Scratching simple calculations into a sodden notebook and sharing
diminishing quanities of food amongst an increasingly wretched group of
companions. Fearful and ignorant of the human inhabitants of islands on
the horizon, the squalor of the boat would vary from claustrophobic
incarceration to paranoid sanctuary.
Bligh's log book documents an unfamiliar discipline and consistency. The
heightened emotions of contemporary fictional struggles are not
represented here. He does not vocalise his fear or his anxiety. We can
assume that he had such confidence in his own navigational ability that he
felt no concern, but more realistically we can reflect that even at this state
of exhaustion, isolation and degeneration after 40 days at sea, Bligh was
considering the importance of his dignity. Whether real or perceived,
melancholia, depression or frustration had no place in the official record.
Contemporary navigation still uses the same units of measurement and
much of the same knowledge that Bligh had been informed by. The data
conversion tables have been supplanted by computers and the sextant is
now overshadowed by precision, compasses, chronometers and GPS.
Radar and radio will mean that the psychological isolation felt by Bligh
and his crew could rarely be experienced again.
For the generation that witnessed the proliferation of mobile telephones it
is possible for us to lament the loss of isolation. It is no longer possible for
lovers to lose each other in a crowd. The poignancy of missed
opportunities and the serendipity of chance encounters is more often
replaced with less dignified incremental instructions via text message.
The ocean is the ultimate navigational challenge. The open sea, free from
reference points, familiar land masses or other travellers, offers a vast
desert of uncertainty and isolation. The same stars look down on mariners
now as 250 years ago but augemented with digital information and
analogue communications the electronic maps of the oceans bristle with
information. Virtual markers populate the ocean floor with plotted depths,
underwater mountain ranges, submerged reefs, tidal currents and volcanic
activity.
Traversing oceans has, like much of contemporary experience, become
mediated through technology and virtual imagery. Perhaps the reason for
the resonance of Bligh’s epic voyage is that although the city and culture
that he inhabited has changed beyond all recognition, the oceans remain
the component part of the planet least visibly affected by human
development. Shipping lanes may be infinitely busier but the enormity of
the ocean means that man’s presence can still not be felt beyond its
perimeter. Our inability to cultivate or settle the oceans has left them as the
last wilderness.
The mesmerising idea of a 360 degree view devoid of human presence or
influence remains plausible and timeless. The magnetic desire for poetic
isolation remains intertwined with our inate fear of mortality.

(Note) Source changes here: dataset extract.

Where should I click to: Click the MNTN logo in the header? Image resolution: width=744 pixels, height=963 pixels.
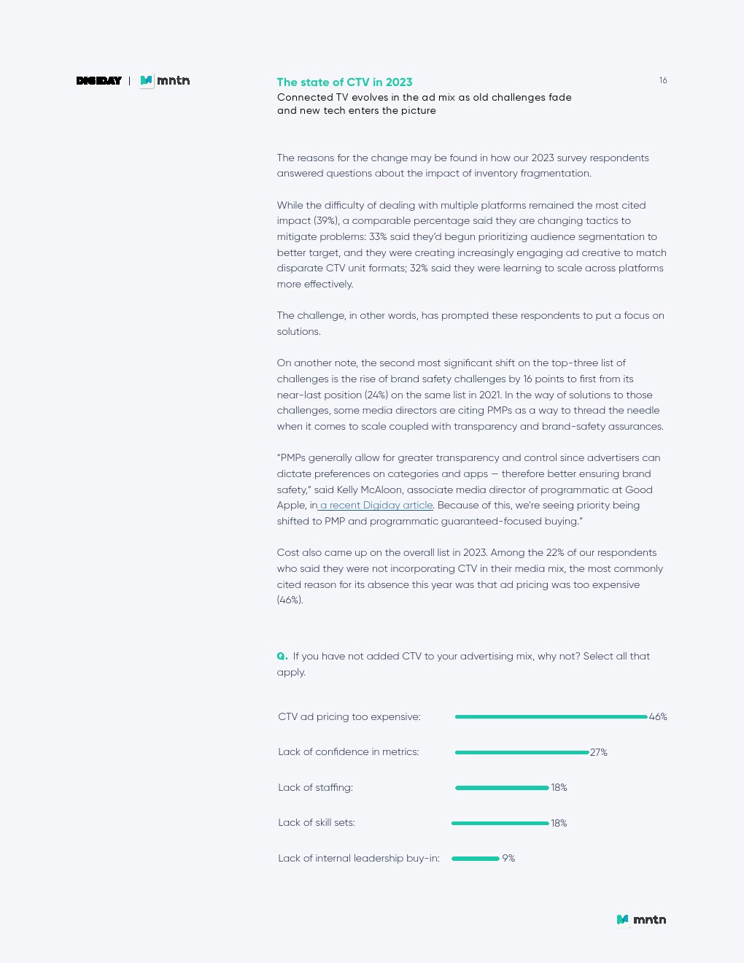(x=166, y=81)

Latitude is an attempt to reference this experience. Using simulation
technology developed by KongsBerg AS, Norway and with advice and
support of the Maritime Simulation Unit at South Tyneside College,
Latitude is a attempt to regenerate the view from the Bligh’s open boat as it
traversed the 5,800km to safety.
The data recorded by Bligh in his notebook combined with oceanographic
information and a vessel modelled on the original elevation drawings, are
combined to render with physical accuracy the motion and view of the
occupants of Bligh’s launch. Generated in real-time the imagery is not prerecorded
but created mathematically through the coordinates, weather, and
other information available. In a sense this is a reverse engineered log-book
allowing the audience to translate the notes and figures recorded in Bligh's journal into sensory experience.